Hi kshitij89 - For every point lying on the line segment $$2x - 3y =-6$$, the x and y coordinates are such that subtracting 3 times the y coordinate from 2 times the x coordinate is equal to -6. Examples are (3,4), (6,6) etc.

For any other point not lying on this line segment, this difference of 2x and 3y is either less than -6 or greater than -6.

The question asks us to find the location of points for which $$2x - 3y <= -6$$ is not true i.e. points for which the difference of 2x and 3y is not less than or equal to 6. For finding such points, we need to first plot its equivalent line segment in the X-Y coordinate system.

Let's see how we can plot the line. We need two points for plotting the line segment.We know that for all points on the X-axis, their Y coordinate is 0 and vice versa. So, putting x =0 in the equation of the line segment, we get the value of y = 2 and for y =0, we get the value of x = -3. Now, we have the x and the y - intercept for the line segment. Using this information, we can plot the line segment as shown below:

Now, we will need some test case to establish that on which side of the line the points do not satisfy the inequality $$2x - 3y <= -6$$. The best way is to test for the intersection point of X & Y axis i.e. (0, 0). If we put x =0 and y =0 in the inequality, we get $$0 <=-6$$ which is not true. So, we can say with certainty that the side of the line which contains ( 0, 0) does not satisfy the inequality.

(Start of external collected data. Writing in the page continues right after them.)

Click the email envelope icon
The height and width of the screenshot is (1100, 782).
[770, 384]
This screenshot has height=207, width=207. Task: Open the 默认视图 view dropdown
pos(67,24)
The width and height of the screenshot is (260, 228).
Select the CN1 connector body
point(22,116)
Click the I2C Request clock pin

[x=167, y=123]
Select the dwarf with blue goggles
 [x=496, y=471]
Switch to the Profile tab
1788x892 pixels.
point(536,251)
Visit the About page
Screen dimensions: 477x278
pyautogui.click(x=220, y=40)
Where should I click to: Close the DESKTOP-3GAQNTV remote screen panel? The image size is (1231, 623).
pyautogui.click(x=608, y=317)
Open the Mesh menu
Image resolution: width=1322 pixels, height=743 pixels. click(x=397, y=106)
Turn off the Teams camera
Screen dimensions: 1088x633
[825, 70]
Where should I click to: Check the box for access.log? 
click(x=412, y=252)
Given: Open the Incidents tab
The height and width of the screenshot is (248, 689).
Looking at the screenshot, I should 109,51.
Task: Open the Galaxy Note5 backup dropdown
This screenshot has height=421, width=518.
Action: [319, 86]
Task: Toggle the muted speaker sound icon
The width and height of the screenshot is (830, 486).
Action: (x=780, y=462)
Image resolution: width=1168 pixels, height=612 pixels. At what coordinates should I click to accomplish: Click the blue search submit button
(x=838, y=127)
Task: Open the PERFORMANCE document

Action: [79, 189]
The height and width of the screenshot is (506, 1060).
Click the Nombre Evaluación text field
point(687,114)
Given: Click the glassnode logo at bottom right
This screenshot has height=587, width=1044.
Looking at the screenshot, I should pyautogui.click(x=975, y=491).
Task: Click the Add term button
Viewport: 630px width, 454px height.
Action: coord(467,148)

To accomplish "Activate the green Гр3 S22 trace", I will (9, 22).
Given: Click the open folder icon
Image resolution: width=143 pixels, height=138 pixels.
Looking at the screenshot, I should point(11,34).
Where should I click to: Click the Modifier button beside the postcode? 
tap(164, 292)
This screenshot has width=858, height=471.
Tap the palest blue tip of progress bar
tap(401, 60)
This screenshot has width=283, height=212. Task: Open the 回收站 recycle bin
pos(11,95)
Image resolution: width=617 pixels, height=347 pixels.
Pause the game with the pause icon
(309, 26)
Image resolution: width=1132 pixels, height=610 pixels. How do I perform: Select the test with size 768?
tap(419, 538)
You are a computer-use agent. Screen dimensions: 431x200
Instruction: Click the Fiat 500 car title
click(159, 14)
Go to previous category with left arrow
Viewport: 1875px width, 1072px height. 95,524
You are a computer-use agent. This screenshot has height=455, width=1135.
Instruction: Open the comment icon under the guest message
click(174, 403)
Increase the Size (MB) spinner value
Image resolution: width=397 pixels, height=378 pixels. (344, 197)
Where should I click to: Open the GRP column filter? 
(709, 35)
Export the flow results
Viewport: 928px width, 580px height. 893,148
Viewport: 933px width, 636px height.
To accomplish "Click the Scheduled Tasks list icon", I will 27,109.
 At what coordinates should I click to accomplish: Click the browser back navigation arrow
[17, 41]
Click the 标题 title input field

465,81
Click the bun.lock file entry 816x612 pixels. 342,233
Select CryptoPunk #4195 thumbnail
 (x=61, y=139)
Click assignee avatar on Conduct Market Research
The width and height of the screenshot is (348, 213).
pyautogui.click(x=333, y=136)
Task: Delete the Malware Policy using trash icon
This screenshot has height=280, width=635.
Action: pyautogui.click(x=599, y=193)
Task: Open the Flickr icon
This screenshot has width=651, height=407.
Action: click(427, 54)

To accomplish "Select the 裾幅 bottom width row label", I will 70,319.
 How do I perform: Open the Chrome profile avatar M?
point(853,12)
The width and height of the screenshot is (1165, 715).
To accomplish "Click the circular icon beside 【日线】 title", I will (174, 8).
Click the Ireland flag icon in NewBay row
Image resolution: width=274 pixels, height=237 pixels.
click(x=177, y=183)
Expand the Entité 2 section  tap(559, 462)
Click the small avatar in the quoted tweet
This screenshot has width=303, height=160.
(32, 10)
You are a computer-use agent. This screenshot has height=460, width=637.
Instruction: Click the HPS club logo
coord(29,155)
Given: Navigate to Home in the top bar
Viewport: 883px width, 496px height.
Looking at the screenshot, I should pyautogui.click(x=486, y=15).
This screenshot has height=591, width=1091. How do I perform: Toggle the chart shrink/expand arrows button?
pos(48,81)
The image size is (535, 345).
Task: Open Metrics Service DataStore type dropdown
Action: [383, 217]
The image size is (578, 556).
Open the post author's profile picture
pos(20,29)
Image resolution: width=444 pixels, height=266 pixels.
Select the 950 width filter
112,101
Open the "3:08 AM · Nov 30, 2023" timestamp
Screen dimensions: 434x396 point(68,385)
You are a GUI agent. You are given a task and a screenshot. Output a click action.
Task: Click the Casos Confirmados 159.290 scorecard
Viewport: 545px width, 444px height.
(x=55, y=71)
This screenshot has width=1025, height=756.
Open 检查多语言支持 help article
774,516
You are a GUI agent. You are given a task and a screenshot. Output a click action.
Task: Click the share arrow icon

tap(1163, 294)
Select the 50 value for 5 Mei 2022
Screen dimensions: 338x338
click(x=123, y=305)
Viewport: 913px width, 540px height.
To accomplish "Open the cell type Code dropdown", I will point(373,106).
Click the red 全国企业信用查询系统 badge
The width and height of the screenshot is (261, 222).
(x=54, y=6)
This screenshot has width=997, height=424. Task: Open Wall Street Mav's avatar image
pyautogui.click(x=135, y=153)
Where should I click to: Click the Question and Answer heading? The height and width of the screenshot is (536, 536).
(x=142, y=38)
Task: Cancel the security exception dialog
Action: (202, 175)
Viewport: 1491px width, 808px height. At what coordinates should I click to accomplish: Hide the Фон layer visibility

This would mean that the area on the left side of the line segment $$2x - 3y =6$$ satisfy the inequality $$2x - 3y <= -6$$ and the area on the right side of the line segment do not satisfy the inequality. Since the question talks about such regions in terms of quadrants, we can observe that area on the left side of the line segment passes through Q- I, II & III only. So, we can say for sure that Q- IV does not contain any point that satisfy the inequality.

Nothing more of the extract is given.